Türkiye uzmanı Lisel Hintz, seçimlerden sonrada Türkiye-ABD geriliminin süreceğini ve Erdoğan’ın yönetim biçiminin değişmeyeceğini söyledi.
Johns Hopkins Üniversitesi Uluslararası Araştırmalar Yüksek Okulu’nda uluslararası ilişkiler ve Avrupa çalışmaları profesörü Lisel Hintz, seçim sonuçlarının ne anlama geldiği, bundan sonrasında Türkiye’yi nasıl bir yönetim beklediği ve Türk-Amerikan ilişkilerine bu sonuçların nasıl yansıyacağı konusunda değerlendirmelerde bulundu. Türkiye uzmanı Lisel Hintz, seçimlerin kendisi açısından en büyük sürprizlerinden birinin, seçim ortamının adil olmasa da nispeten özgür geçmesi ve usulsüzlüklerin tahmin edilenin çok altında bir düzeyde kalması olduğunu söyledi. Hintz, MHP’nin beklenmeyen başarısı ve HDP’nin de tüm baskılara rağmen yüzde 10 barajını geçmesini, seçimin diğer sürprizleri olarak niteledi.
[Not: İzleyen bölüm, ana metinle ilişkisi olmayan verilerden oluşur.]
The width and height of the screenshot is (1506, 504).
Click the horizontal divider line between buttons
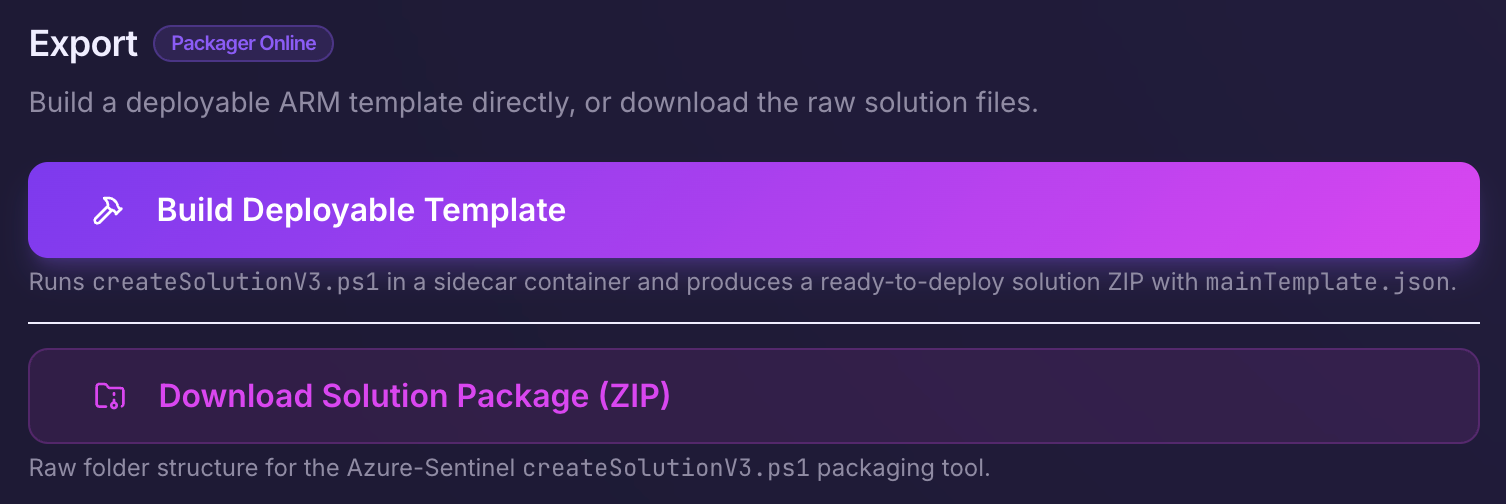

Hintz, bir başka sürpriz olarak da, CHP’nin adayı Muharrem İnce’nin WhatsApp mesajıyla yenilgiyi kabullenmesini gösterdi ve İnce’nin bu davranışının destekçilerinde büyük hayal kırıklığı yarattığını belirtti. Lisel Hintz, seçim sonucunda parlamentoda oluşan siyasi tabloyla ilgili olarak da şu gözlemlerini dile getirdi.
‘Kürt sorununda MHP’
Hintz, AKP’nin MHP’yle ittifak yapmasaydı Meclis’te salt çoğunluğa sahip olamayacağına dikkat çekerek, bu durumun MHP’ye ciddi oranda güç sağladığını söyledi. Hintz, MHP faktörünün en büyük etkisinin Kürt meselesinde görüleceğini düşünüyor: “Bence şimdi Devlet Bahçeli tekrar önemli bir konuma geldi. Birçok kişi onun artık güçlü bir lider olamayacağını düşünüyordu ama şimdi belirleyici bir lider olarak MHP’de çok güçlü bir siyasi role büründü. Yeni başkanlık sisteminde parlamentonun başkanlık gücünü denetleme alanındaki yetkisi ciddi oranda azaltıldı ama hâlâ oynayacağı önemli rol var. AKP-MHP ilişkileri açısından bakıldığında, bence en büyük etkiyi Kürt meselesinde, bu konuda bir çeşit uzlaşma sürecine yönelik her türlü siyasi ortamın kapısının kapanmasında göreceğiz. MHP çok milliyetçi bir tabana sahip ve Kürtlere karşı oldukça katı çizgiden yanalar. Hasmane politikalar devam edecek.”
‘Erdoğan, değişmeyecek’
Hintz, yeni dönemde Cumhurbaşkanı Erdoğan’ın nasıl bir yönetim tarzı izleyeceği konusunda da şu tahminlerde bulundu: “Bence birçok kişi, artık Erdoğan’ın Batı karşıtı söylemler kullanmasına, AB’ye sözlü saldırmaya devam etmesine gerek olmadığını düşünüyor. Ama Erdoğan, kendisine yönelik muhalefeti tanımlama yöntemi bakımından çok çatışmacı bir kişiliğe sahip. Onun açısından, herhangi türden bir siyasi tehdit oluşturan ya da hatta politikalarını eleştiren herkes şeytan gibi gösterilmeli ve çok hasmane bir muameleye tabi tutulmalı. Dolayısıyla bundan sonraki davranışlarında çok büyük bir değişiklik olmasını beklemiyorum.”
‘Türkiye-ABD gerilimi
Hintz’e, yeni dönemde Türk-Amerikan ilişkilerinin nasıl bir yönde ilerleyeceği konusundaki beklentilerini şöyle dile getirdi. Lisel Hintz, Erdoğan’ın ‘balkon’ konuşmasındaki sözlerinin bu konuda iyi işaretler vermediği görüşünde: “Şimdi seçimler sona erdiğine göre, ABD karşıtı söylemleri artık kullanmak zorunda değilsiniz diye düşünülebilir ama bu mesele sadece seçim aracı değil, Erdoğan 2016’daki darbe girişiminde kendisini devirme çabasına ABD’nin karıştığına gerçekten inanıyor. Dolayısıyla onun çevresi içinde ABD, iktidarını düşürmeye, Türkiye’nin ekonomik büyümesini kısmaya çalışan bir taraf olarak görülüyor. Faiz lobilerinden çok fazla bahsediyor. Bence seçimler sona erse de, ABD ve Türkiye arasında hasmane ilişkilerin sürdüğünü göreceğiz. Menbiç anlaşmasına rağmen, özellikle YPG konusunda Türkiye baskı yapmaya devam edecek.”